What needs to be done: Look through the material below, count the lines containing the word "Task", and state only the count.

The input:

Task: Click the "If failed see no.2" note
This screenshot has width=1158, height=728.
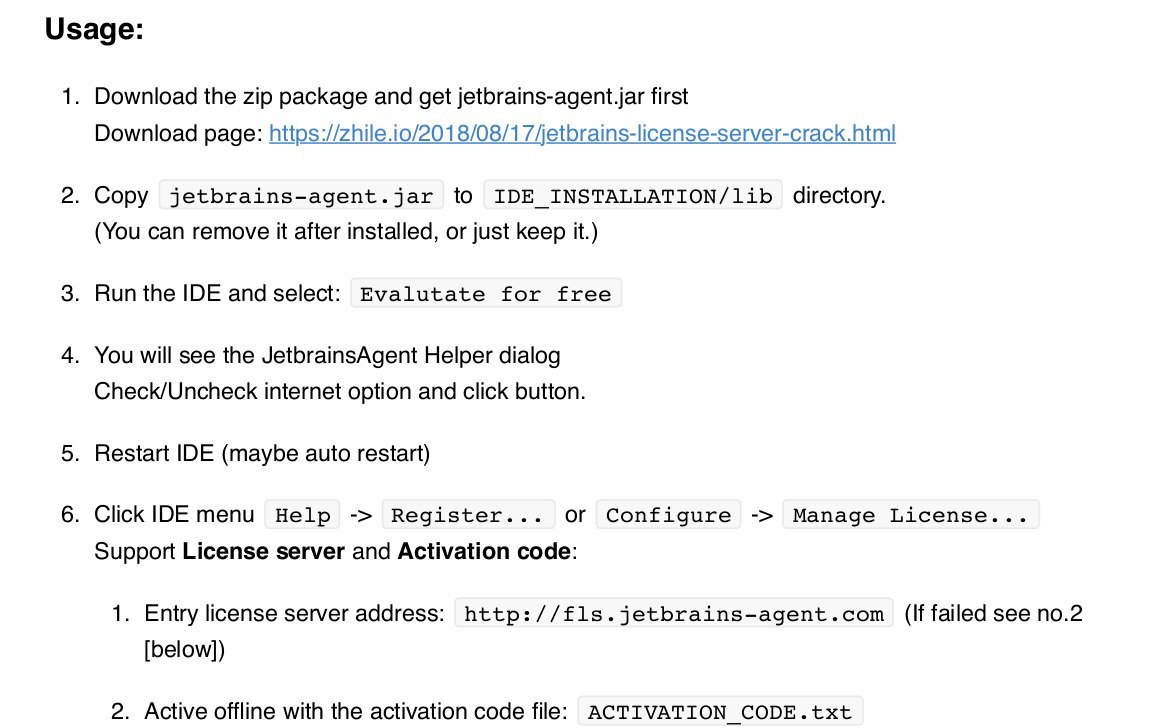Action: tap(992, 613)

--

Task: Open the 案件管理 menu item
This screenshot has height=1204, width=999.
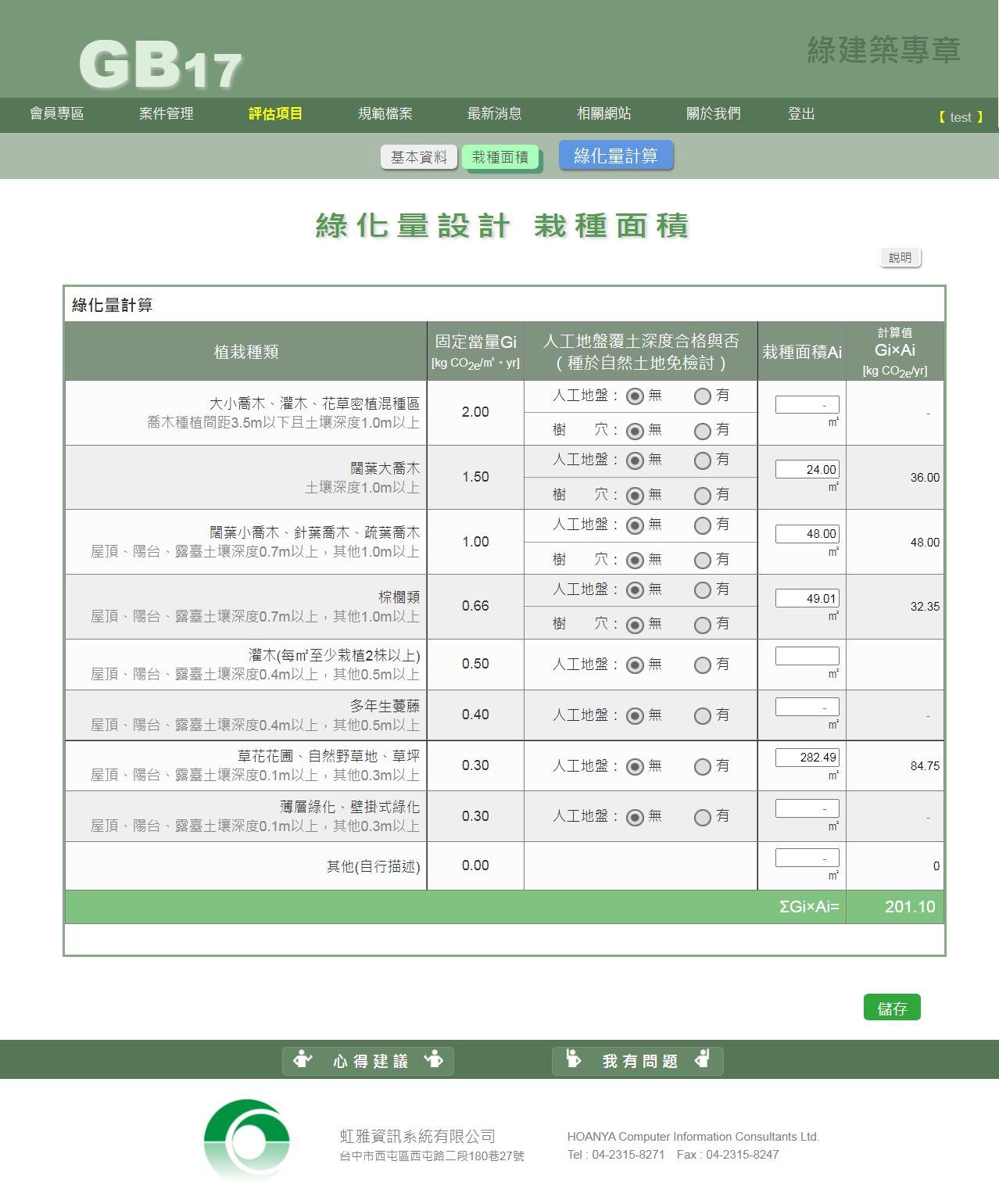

==

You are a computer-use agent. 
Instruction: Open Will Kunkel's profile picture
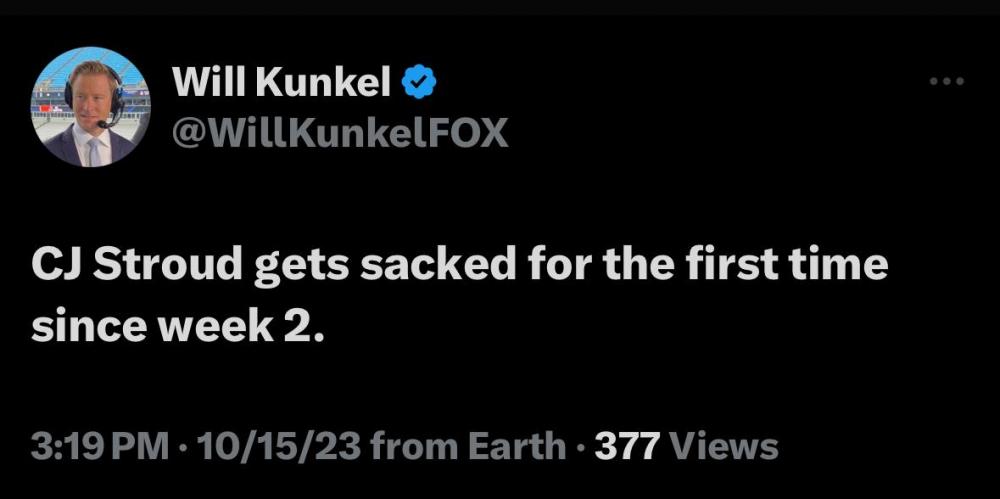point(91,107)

Answer to the exercise: 2